Exercise requirements
Copy every line below where the string "entry" is found.

─── Study material

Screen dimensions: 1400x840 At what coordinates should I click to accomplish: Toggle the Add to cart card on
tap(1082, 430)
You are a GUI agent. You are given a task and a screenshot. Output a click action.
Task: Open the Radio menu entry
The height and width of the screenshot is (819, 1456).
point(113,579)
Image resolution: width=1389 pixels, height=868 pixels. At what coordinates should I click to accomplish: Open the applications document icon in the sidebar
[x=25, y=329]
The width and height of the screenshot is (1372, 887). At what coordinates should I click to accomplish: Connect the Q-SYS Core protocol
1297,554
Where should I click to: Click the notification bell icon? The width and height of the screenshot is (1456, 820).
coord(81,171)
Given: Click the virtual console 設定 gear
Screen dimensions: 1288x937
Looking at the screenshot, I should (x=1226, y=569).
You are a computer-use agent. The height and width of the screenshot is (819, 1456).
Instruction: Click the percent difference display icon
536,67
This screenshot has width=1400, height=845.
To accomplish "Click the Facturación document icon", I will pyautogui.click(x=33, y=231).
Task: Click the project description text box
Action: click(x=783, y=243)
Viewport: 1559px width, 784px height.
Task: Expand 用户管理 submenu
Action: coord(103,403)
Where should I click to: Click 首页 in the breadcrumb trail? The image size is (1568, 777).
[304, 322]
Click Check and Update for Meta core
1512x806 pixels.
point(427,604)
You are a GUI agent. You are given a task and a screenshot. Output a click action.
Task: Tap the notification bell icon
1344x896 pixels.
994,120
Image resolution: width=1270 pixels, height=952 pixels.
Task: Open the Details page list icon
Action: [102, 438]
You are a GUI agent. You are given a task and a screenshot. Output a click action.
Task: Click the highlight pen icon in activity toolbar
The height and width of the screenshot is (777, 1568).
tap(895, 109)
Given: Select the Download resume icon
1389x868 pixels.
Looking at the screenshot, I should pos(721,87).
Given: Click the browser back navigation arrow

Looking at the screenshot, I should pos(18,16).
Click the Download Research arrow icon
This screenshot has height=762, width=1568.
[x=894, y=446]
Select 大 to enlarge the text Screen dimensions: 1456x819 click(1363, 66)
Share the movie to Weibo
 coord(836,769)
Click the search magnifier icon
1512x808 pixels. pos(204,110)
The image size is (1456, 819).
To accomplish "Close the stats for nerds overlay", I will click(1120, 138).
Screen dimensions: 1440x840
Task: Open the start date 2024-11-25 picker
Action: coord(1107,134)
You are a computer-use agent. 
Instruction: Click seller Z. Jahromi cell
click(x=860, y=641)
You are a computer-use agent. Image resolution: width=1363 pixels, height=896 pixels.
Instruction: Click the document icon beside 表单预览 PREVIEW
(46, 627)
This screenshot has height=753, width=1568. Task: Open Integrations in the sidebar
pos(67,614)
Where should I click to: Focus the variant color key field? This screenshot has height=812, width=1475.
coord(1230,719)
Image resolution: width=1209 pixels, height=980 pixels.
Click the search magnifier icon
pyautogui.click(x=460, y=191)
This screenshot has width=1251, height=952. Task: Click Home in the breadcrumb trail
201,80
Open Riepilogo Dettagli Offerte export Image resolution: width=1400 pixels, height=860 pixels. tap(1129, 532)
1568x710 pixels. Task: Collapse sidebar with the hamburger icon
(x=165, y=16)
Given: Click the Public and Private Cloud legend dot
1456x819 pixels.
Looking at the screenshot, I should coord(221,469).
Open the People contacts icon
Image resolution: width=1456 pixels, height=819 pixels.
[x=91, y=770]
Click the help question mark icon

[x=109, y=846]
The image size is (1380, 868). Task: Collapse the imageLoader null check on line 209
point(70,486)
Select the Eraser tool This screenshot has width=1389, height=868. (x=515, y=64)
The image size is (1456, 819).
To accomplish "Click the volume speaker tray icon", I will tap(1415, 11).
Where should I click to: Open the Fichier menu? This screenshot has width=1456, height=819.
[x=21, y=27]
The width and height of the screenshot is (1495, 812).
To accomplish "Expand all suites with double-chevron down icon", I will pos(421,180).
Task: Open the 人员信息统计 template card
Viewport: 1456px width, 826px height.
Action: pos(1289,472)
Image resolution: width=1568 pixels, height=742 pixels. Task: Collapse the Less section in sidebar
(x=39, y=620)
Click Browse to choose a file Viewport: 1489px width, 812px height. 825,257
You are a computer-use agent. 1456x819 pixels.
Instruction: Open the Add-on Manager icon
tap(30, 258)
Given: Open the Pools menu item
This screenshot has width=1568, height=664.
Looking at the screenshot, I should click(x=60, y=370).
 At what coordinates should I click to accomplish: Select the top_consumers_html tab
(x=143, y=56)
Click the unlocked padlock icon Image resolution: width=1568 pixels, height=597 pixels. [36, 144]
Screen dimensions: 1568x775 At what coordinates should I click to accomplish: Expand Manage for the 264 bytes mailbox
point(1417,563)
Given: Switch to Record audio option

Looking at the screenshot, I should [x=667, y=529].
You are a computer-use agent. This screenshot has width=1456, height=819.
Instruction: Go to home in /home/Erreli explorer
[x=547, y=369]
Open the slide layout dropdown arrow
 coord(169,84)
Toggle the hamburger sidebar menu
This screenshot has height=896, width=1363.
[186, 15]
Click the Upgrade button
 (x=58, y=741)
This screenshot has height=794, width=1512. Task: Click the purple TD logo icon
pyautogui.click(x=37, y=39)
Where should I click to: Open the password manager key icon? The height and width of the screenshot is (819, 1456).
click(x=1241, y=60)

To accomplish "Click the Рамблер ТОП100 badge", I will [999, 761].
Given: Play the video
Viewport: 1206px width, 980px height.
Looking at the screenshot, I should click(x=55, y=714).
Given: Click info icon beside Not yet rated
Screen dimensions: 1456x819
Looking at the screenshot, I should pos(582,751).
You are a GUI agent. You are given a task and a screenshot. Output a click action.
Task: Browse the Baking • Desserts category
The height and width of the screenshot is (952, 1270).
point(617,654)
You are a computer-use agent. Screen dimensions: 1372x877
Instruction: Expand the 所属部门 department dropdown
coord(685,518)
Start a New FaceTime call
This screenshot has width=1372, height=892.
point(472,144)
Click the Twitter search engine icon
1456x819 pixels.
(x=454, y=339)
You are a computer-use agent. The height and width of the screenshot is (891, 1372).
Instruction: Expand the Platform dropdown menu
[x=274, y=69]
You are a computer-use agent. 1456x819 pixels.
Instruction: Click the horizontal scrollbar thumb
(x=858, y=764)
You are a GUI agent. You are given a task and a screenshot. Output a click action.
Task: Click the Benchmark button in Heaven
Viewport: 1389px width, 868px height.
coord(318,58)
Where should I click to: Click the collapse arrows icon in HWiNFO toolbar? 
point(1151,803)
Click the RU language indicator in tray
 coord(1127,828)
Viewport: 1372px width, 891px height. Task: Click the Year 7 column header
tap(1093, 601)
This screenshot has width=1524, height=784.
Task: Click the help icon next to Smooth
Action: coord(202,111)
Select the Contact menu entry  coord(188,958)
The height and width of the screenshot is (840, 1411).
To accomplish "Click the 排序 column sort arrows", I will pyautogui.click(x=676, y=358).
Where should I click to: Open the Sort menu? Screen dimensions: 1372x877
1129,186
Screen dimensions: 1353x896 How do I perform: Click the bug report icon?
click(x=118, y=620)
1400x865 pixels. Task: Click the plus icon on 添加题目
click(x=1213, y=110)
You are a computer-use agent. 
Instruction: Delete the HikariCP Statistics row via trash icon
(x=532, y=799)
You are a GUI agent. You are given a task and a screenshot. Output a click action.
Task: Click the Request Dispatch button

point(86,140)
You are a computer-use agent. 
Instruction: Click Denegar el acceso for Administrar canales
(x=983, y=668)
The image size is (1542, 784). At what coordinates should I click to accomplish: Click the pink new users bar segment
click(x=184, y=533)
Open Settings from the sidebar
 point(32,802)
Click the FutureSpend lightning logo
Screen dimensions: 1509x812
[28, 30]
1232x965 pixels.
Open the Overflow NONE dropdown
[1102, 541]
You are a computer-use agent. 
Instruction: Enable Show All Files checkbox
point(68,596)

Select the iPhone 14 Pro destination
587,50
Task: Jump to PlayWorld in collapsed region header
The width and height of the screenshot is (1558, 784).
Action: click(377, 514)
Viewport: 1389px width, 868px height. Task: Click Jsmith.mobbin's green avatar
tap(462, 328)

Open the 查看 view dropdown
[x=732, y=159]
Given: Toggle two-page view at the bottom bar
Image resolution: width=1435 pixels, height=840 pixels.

──────

Task solution
Task: Open the Radio menu entry
Select the Contact menu entry  coord(188,958)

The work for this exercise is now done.